You will have to burn the i386 iso's to blank CD (choose burn an image option)
disc 1 is bootable, set the boot from cdrom option in bios and boot from disc 1 and follow subsequent instructions to install. Choose a different partition than the one where windows is to dual boot
It may be better to use a partition software(partition magic, Gparted liveCD etc) to resize windows partition or create space for linux before install
Adding: the SRPMS discs contain same software than i386 disks, with one difference: i386 discs have the binary packages (those you install usually) and SRPMS discs have source codes of those packages. Therefore downloading the SRPMS discs is needed only if you (after the installation) wish to get the source code for some program; for the installation you only need to download and burn the i386 discs. As said, don't burn them as data, but as images -- if you burned as regular data disc, you'd end up with one .iso file on one disc, but instead you want to burn the .iso (image files) as images which burns the contents of the image to the disc.
For RH9 you really want to use a partitioning software first to shrink Windows partition(s) to get free unpartitioned space on your harddisk. After this boot from the RH9's first cd and begin the installation.
I'm using nero 6 express and smart and it always create a nrg file instead of burning into the cdr...Any idea how i can get it to install into the disc? This version is more to wizard and not the traditional version where there's drop down menu.....

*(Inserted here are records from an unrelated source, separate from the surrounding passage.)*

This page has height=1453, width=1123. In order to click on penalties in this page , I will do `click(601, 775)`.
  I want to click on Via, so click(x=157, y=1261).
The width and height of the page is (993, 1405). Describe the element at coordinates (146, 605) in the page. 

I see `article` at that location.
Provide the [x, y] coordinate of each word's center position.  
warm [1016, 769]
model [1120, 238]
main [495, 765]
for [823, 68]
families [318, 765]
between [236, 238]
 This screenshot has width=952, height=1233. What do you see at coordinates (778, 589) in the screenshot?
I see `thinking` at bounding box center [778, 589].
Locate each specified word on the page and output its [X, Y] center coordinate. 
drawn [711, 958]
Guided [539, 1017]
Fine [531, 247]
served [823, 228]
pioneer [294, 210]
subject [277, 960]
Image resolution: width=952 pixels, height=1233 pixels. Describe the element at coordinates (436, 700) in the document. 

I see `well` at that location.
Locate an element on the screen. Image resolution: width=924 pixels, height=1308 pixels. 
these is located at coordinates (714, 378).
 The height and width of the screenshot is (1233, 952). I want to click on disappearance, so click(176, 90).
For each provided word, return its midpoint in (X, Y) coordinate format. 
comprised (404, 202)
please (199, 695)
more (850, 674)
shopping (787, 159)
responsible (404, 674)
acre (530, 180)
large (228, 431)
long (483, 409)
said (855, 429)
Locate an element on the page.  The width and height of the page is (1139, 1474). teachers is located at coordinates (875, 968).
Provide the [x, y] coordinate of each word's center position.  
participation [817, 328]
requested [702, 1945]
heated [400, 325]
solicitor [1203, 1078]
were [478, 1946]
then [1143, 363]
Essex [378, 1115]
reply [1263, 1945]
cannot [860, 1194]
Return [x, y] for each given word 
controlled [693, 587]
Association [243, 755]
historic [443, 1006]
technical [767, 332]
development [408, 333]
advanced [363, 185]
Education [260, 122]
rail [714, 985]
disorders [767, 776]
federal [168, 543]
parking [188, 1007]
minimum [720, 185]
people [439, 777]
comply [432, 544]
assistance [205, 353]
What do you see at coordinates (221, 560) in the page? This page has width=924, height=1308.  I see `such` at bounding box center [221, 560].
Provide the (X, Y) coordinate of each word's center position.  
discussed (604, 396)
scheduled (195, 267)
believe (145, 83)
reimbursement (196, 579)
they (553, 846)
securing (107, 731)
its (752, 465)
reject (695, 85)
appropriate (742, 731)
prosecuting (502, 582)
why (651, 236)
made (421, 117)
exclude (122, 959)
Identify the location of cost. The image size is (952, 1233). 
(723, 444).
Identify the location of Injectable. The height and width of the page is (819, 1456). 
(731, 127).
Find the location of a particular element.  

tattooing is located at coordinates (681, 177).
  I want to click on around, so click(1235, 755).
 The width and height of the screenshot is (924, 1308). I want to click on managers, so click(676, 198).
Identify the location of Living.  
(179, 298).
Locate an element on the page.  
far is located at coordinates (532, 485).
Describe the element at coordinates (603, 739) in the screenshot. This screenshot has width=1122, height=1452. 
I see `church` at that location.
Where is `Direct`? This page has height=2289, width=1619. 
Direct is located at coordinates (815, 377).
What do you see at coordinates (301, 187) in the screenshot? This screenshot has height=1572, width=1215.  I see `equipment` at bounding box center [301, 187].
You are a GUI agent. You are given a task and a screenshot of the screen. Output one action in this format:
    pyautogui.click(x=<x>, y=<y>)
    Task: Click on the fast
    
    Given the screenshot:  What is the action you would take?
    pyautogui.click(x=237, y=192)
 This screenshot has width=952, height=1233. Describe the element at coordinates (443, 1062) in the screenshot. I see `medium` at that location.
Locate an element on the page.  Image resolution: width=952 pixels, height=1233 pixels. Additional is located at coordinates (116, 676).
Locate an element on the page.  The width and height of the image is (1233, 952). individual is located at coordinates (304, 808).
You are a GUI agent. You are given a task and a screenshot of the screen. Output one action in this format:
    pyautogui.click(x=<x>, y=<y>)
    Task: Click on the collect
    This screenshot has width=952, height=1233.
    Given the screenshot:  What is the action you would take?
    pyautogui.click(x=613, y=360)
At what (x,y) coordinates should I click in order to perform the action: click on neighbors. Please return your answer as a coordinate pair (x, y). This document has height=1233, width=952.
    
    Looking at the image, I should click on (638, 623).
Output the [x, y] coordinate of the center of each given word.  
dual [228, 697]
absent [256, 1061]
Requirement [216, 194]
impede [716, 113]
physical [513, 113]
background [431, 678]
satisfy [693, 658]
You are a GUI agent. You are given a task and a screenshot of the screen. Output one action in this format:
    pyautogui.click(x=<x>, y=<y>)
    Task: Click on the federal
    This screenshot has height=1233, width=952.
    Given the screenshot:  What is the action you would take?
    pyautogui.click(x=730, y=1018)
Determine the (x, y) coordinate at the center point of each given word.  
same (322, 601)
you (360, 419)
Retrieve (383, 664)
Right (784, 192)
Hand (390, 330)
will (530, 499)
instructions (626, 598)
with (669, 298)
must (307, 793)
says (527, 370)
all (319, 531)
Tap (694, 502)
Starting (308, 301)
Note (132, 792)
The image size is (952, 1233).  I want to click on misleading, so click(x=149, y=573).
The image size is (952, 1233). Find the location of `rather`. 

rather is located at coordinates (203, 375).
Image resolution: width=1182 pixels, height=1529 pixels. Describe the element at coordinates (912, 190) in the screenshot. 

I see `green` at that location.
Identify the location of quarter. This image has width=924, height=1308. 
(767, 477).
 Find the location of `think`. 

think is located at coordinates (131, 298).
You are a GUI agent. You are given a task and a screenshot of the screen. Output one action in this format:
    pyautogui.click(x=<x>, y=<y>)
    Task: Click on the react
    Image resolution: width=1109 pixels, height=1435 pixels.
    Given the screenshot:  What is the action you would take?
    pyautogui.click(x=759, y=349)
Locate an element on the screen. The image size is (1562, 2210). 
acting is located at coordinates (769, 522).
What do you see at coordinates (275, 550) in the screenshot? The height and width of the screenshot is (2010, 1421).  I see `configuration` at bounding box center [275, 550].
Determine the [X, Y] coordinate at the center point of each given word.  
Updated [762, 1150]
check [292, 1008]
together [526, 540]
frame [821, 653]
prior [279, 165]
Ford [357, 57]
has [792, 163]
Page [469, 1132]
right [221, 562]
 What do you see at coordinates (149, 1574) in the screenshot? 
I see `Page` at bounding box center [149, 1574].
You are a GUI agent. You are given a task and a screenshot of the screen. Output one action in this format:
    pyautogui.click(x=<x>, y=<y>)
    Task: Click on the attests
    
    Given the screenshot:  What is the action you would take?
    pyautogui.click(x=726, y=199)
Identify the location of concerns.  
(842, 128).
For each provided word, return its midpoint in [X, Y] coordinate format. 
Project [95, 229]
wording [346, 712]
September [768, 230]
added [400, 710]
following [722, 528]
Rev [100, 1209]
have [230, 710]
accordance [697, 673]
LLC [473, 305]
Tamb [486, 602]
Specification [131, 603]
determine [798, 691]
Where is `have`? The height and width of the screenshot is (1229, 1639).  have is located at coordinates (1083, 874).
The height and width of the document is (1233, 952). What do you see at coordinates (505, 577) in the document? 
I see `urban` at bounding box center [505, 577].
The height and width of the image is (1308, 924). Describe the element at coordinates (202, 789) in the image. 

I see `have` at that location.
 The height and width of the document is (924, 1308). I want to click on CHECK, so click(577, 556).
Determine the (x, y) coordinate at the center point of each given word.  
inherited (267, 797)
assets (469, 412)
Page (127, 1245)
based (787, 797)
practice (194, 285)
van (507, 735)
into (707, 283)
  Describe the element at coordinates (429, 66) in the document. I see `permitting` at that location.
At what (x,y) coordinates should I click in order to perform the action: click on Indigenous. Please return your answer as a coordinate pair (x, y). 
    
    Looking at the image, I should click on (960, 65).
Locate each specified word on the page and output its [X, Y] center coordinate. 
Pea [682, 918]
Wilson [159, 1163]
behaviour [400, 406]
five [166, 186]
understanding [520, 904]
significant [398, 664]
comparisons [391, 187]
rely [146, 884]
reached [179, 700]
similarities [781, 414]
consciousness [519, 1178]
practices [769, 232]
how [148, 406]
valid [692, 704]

Thanks for all your help, I've manged to burn the image files with nero 7. As y i try linux redhat 9 is because I managed to download it at high speed and fedora takes ages to download, so I thought probably I shall install rehat 9 and try out. I'm very new to linux, hence any version will do for me...
Yeah I'm going to download tonight. I've finally installed redhat 9 in my pc, but, there's no GUI...Is it due to my installation? Basically I burn each i386 iso files into a cd, so total 3 cd and installation wise, mostly default other than the partitioning part. When it boots up, it goes directly to dos prompt. How can I install it with GUI? Do I need to reinstall everything again?
I'm new to this forum and to Linux( somewhat )
I have an RH9 server at running as our company web/email server.
using qmail/vpop and using squirrelmail for the web frontend.
I used a consultant to initially set-up the box
and he took me under his wing and started teaching me the basics.
Like any newb I have issues, however for now this was for introduction.
The 64 bit version runs on AMD64, AMD Opteron, and Intel EM64T systems (including Core 2 duos, but not regular core duo chips). If you don't have one of these 64 bit processors, you want the 32 bit edition.